目の前で行われた模擬戦に言葉を無くしてしまった。

―――想定外。ここの教師が弱くない事は理解した。しかし奴の強さは予想していたものとは違った。

どういう事だ? あれだけの強さを有しながら、むざむざ誘拐され、教官の二度目の優勝を邪魔したというのか、奴は? 分からない。理解できない。

しかし勝てない相手ではない。

そう怖れる必要などどこにもないのだ、今の私の力に及ばない。

ラウラ・ボーデヴィッヒ。それが私の名前であり、識別上の記号。一番最初につけられた記号は―――遺伝子強化試験体C−0037。

人工合成された遺伝子から作られ、鉄の子宮から生まれた。

物心つく頃には武器を手に取っていた。

幼少時に与えられたオモチャは人を殺すための銃火器。

平和な国で子供が習う教育というものは、私にとっては如何にして人体を攻撃するかという知識、敵軍に打撃を如何に効果的な打撃を与えるかという戦略というものでしか教えてもらえなかった。

それが日常であり、普通だと信じて疑わなかった。格闘を覚え、銃火器の扱いを習い、各種兵器の操縦方法を体得した。

私は優秀だった。性能面において、最高レベルを記録し続けた。

そんな私に転換期が訪れる。―――そう、世界最強の兵器『IS』が現れた事で世界へ一変したのだ。

現存する兵器を無効化する程の力を持つIS。そのISは当初、私を拒絶した。

適性向上のために行われた処置『ヴォーダン・オージェ』によって異変が生まれてしまったのだ。

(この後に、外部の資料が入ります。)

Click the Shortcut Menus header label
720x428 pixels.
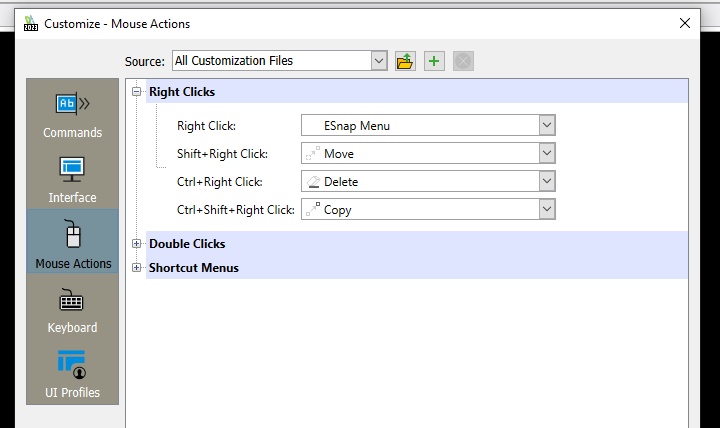pyautogui.click(x=194, y=268)
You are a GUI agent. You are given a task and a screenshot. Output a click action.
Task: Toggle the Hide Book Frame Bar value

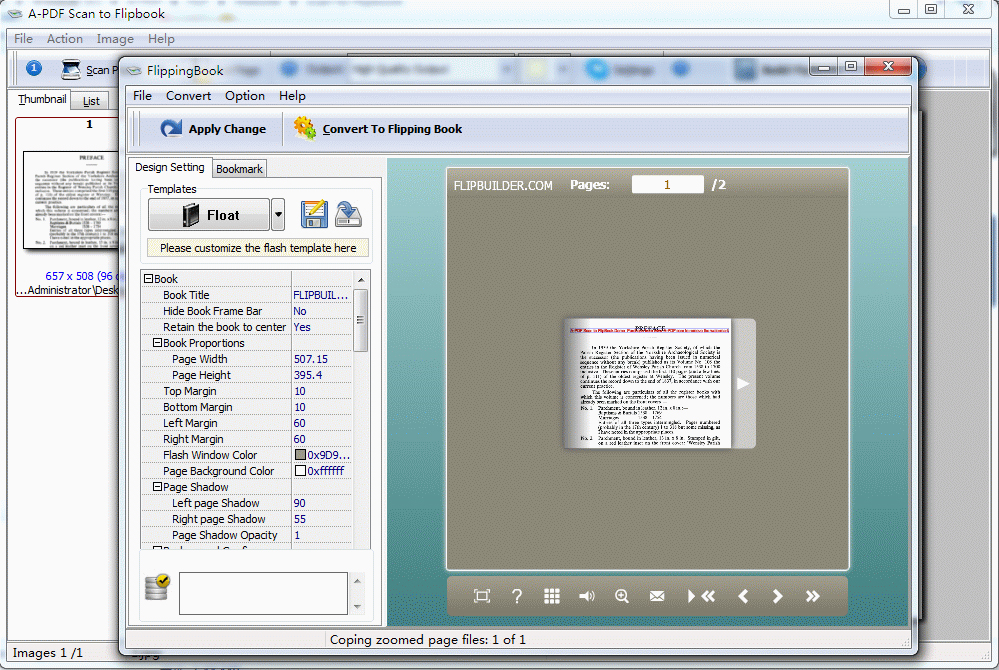pyautogui.click(x=320, y=311)
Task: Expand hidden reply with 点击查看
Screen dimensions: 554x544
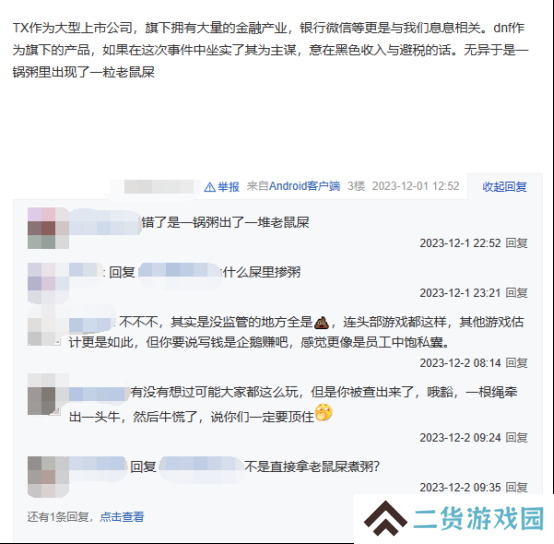Action: coord(122,517)
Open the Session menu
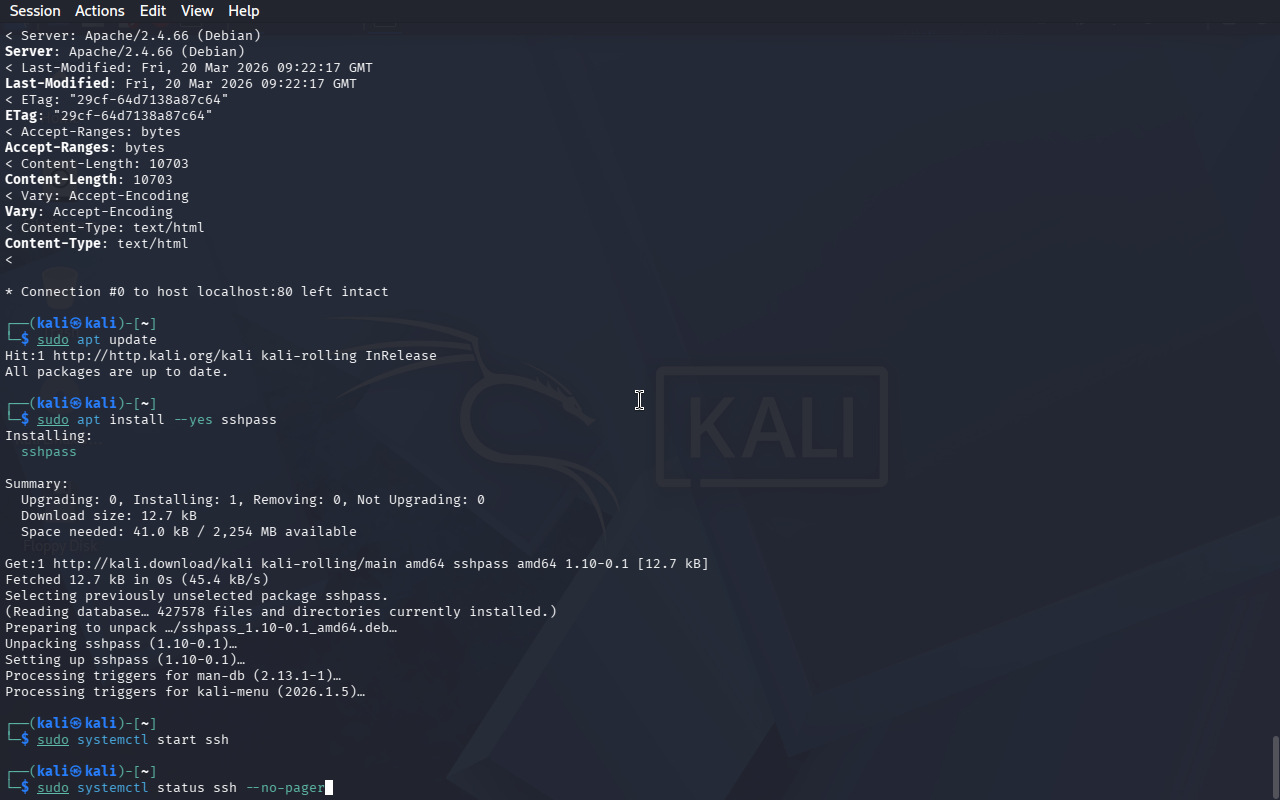This screenshot has width=1280, height=800. 35,11
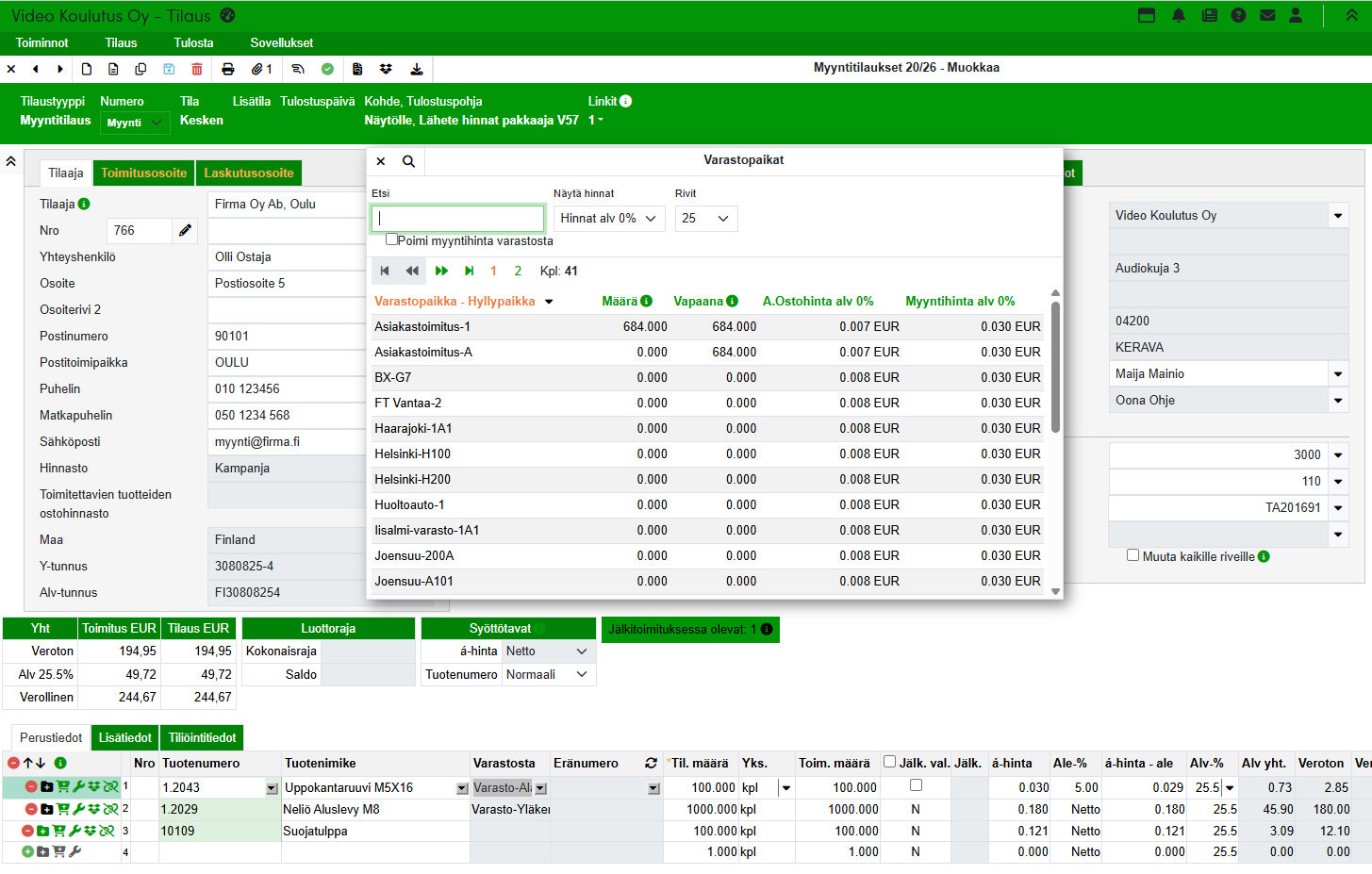The image size is (1372, 874).
Task: Switch to the Toimitusosoite tab
Action: click(x=143, y=173)
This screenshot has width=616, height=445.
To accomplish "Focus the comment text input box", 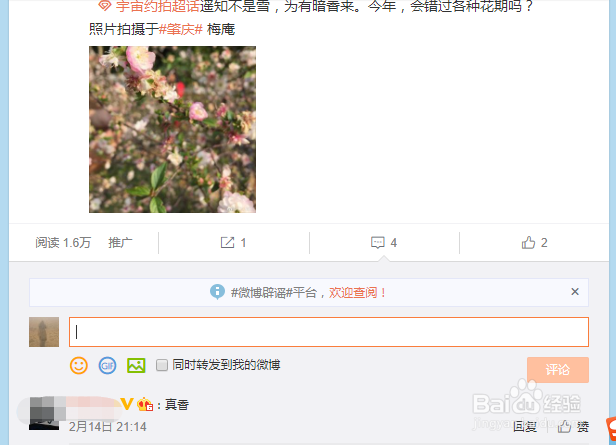I will coord(329,332).
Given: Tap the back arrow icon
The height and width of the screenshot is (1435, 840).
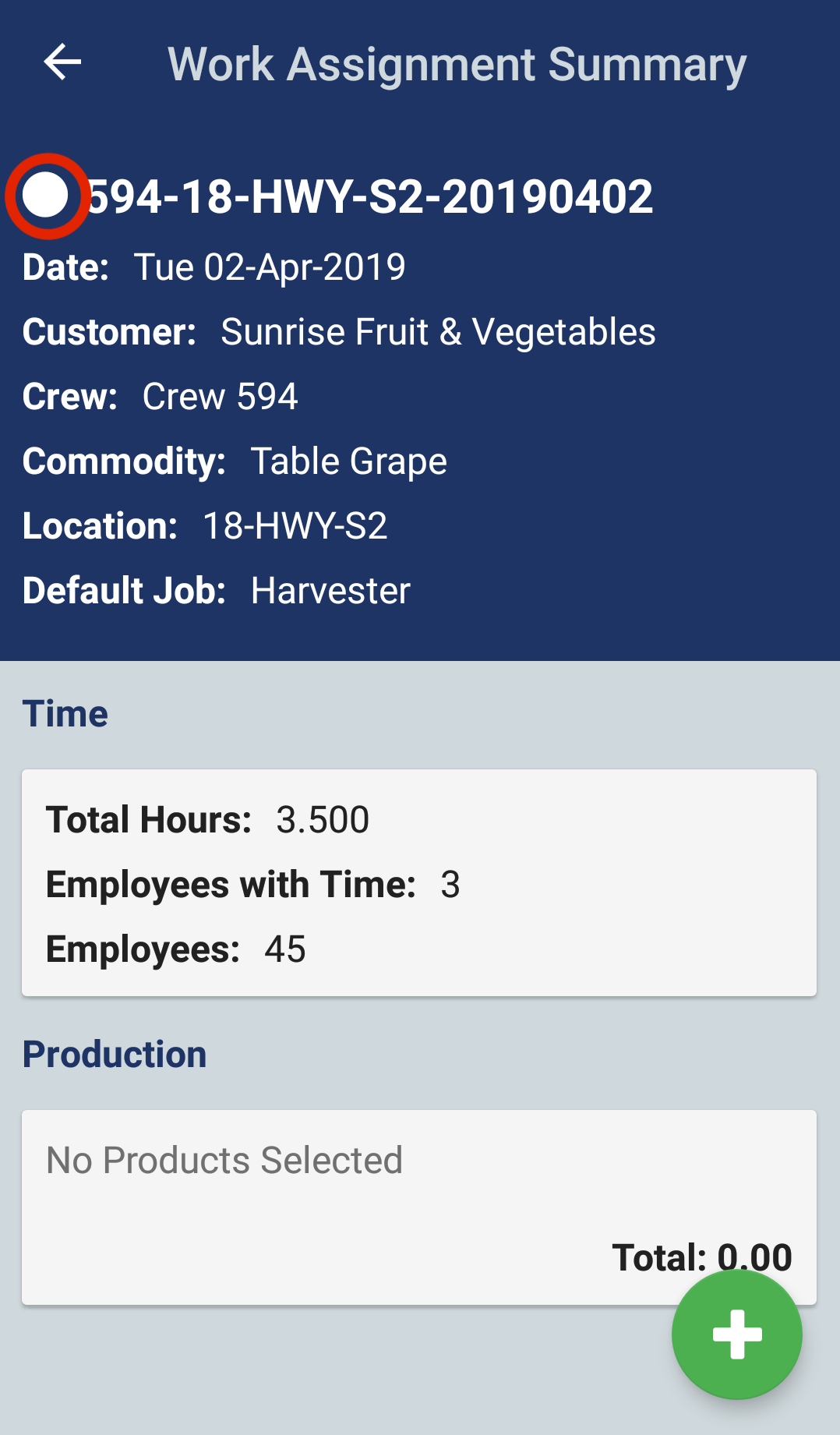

疑似ハイパーセンサーとも呼ぶべきもの―――『ヴォーダン・オージェ』は、脳への視覚信号伝達の爆発的な速度向上と、超高速戦闘状況下における動体反射の強化を目的とした、肉眼へのナノマシン移植処理の事を指す。そしてまた、その処置を施した目の事を『越界の瞳(ヴォーダン・オージェ)』と呼ぶ。

危険性もなく、理論上では不適合も起きる筈がなかった。しかし、この処置で私の左目は金色へと変質し、常に稼働状態のままカットできない制御不能へと陥った。

そして、この事で私は部隊の中でもIS訓練においても後れを取る事になってしまった。

トップの座から転落した私を待っていたのは、部隊員からの嘲笑と侮蔑、そして『出来損ない』の烙印だった。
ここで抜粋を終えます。